Abstract

Direct oral anticoagulants (DOACs) or non-vitamin K oral anticoagulants (NOACs) are increasingly used in the prevention of recurrent venous thromboembolism (VTE), including that associated with thrombophilia. The efficacy of DOACs in thrombophilic patients, especially those with severe trombophilia or triple positive antiphospholipid syndrome (APS) with arterial thromboembolic events, remains controversial. Most case reports and case series indicate that DOACs are an attractive therapeutic option in the vast majority of these patients at high risk of recurrent VTE with more concerns raised in high-risk APS patients and these deficient in protein S (PS). Adherence to DOACs is of paramount importance in these patients.
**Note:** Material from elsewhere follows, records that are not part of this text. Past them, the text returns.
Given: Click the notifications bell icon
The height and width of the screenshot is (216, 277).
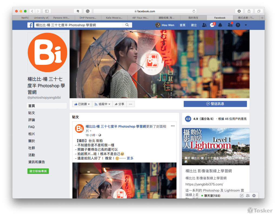Looking at the screenshot, I should coord(220,25).
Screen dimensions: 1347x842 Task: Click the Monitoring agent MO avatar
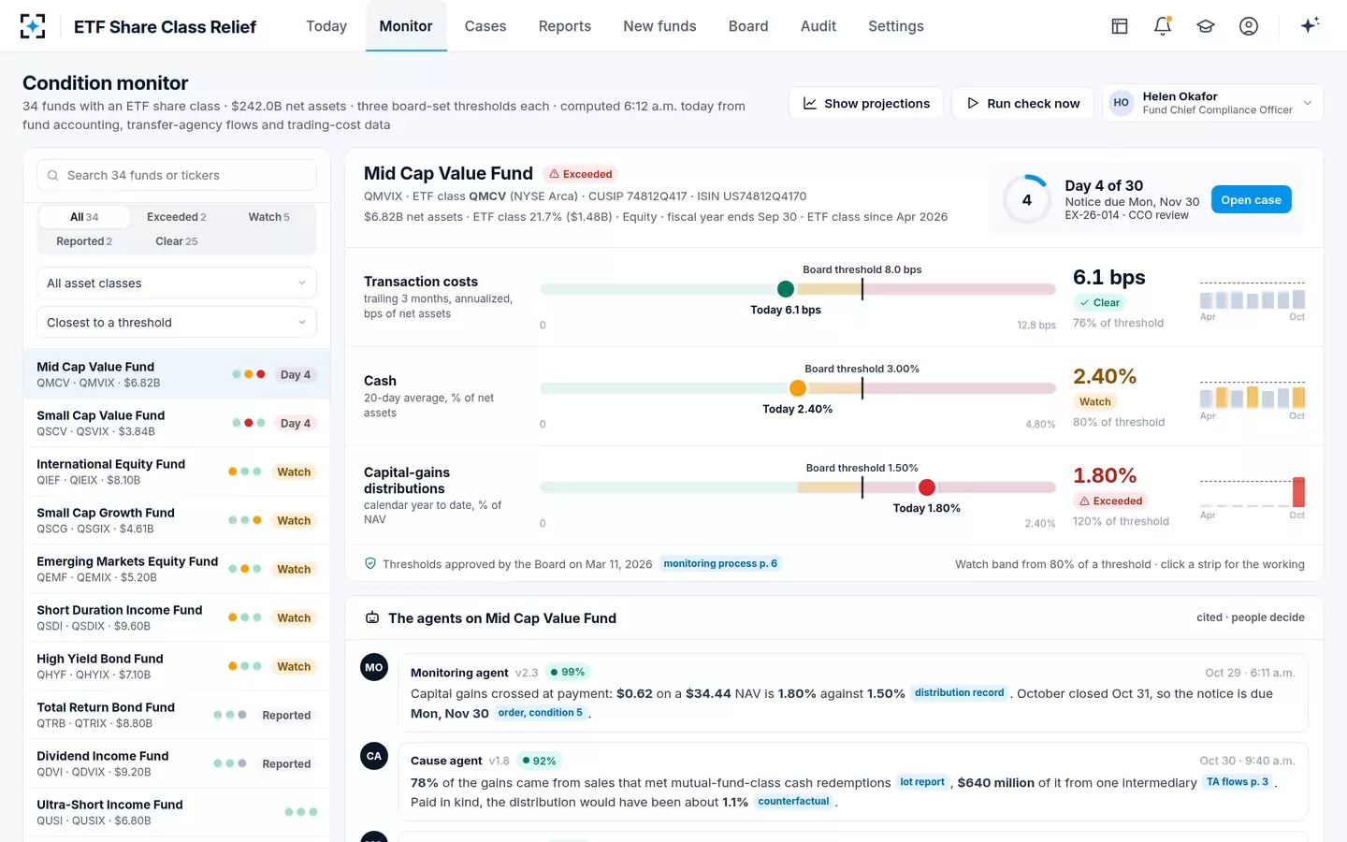tap(374, 667)
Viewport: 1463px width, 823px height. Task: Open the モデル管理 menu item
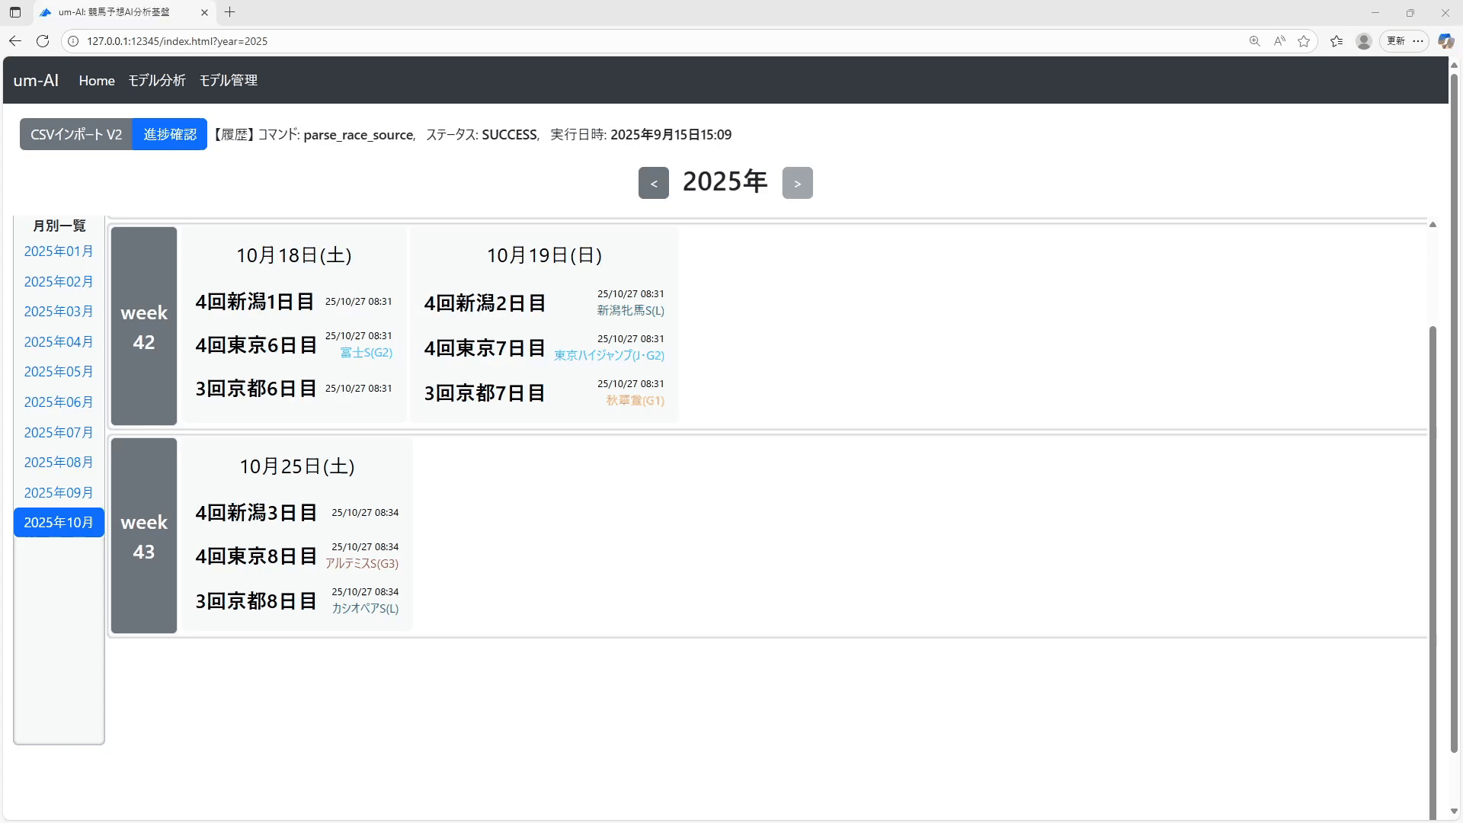click(229, 80)
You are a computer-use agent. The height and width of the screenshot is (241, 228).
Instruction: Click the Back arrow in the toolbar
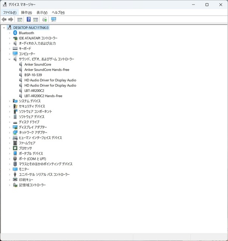pos(4,20)
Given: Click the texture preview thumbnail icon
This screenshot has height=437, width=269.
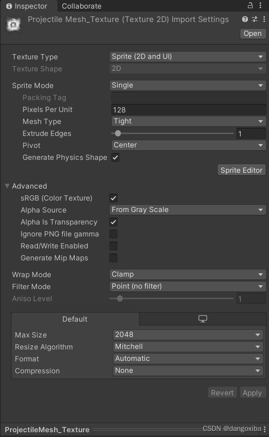Looking at the screenshot, I should pos(13,24).
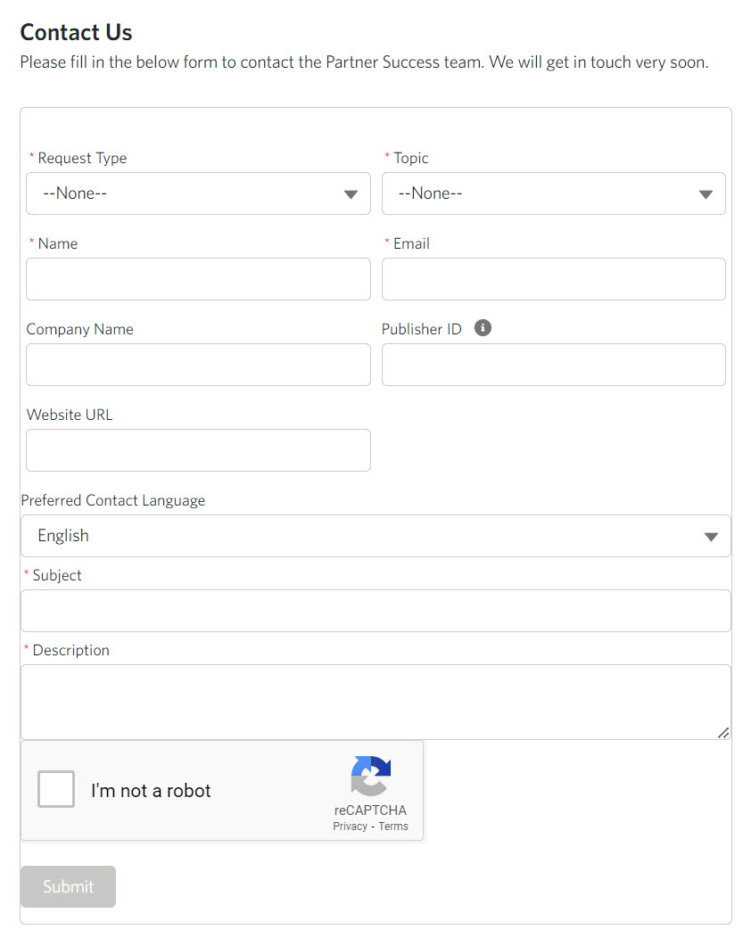Viewport: 751px width, 946px height.
Task: Click into the Email input field
Action: coord(553,279)
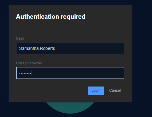Viewport: 152px width, 117px height.
Task: Click the "Authentication required" heading
Action: tap(51, 17)
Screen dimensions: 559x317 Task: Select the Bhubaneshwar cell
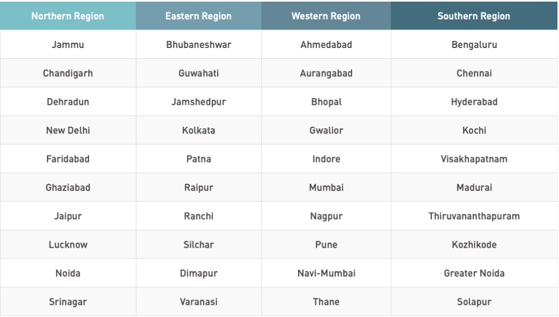pyautogui.click(x=199, y=45)
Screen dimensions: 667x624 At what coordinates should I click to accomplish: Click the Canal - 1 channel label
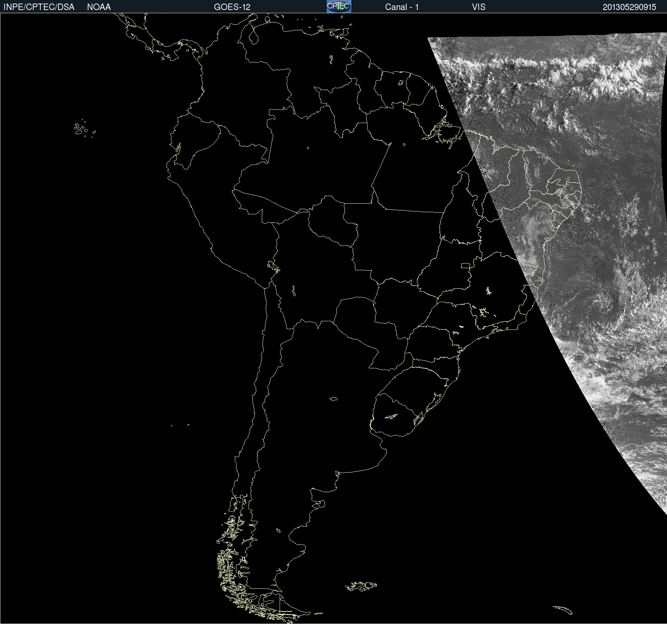(402, 7)

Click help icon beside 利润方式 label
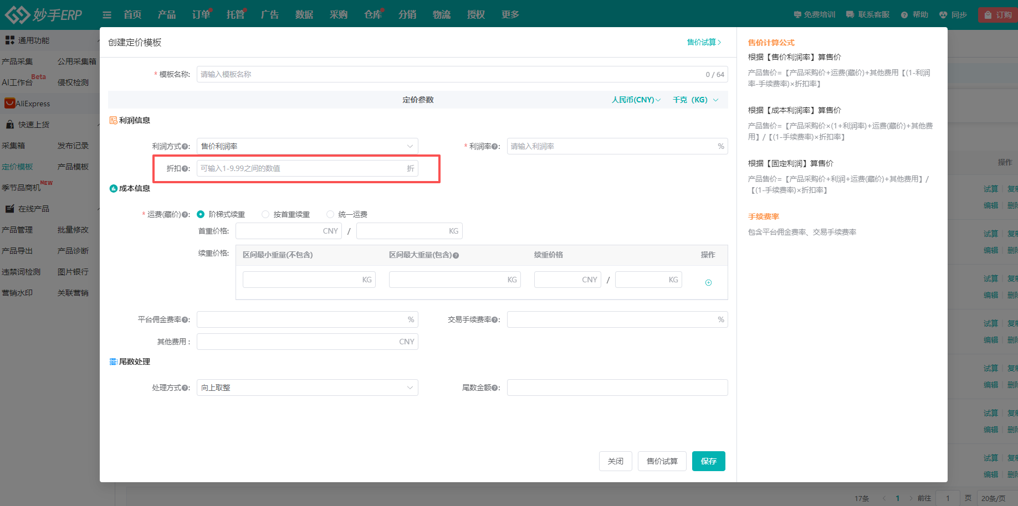[185, 147]
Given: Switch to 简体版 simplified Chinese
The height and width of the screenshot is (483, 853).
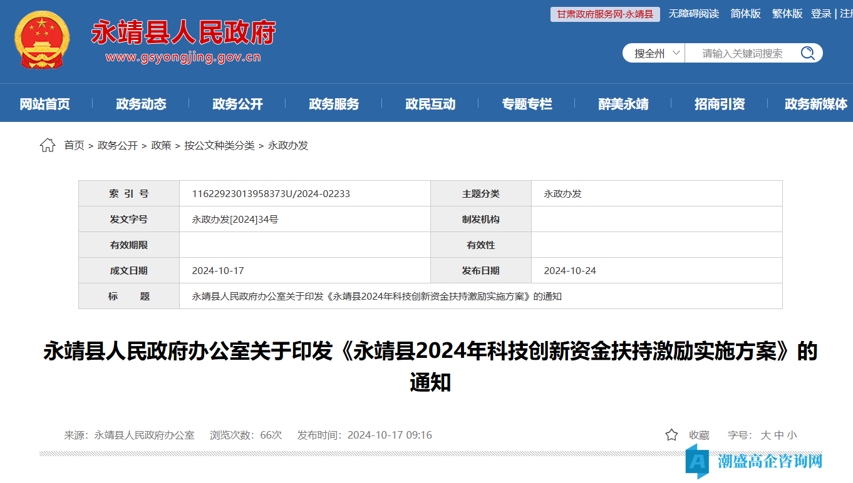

In this review we presented available data on the management of patients with thrombophilia using rivaroxaban, dabigatran or apixaban at standard doses. Moreover, we also demonstrated the overall effects of DOACs on coagulation tests, particularly those determined during thrombophilia screening such as lupus anticoagulant, antithrombin, protein C, PS, activated protein C ratio. Despite the paucity of data from randomized studies, the current evidence supports the use of DOACs in thrombophilia, especially those who prefer such treatment or have unstable anticoagulation with vitamin K antagonists or unacceptable adverse events while using these drugs.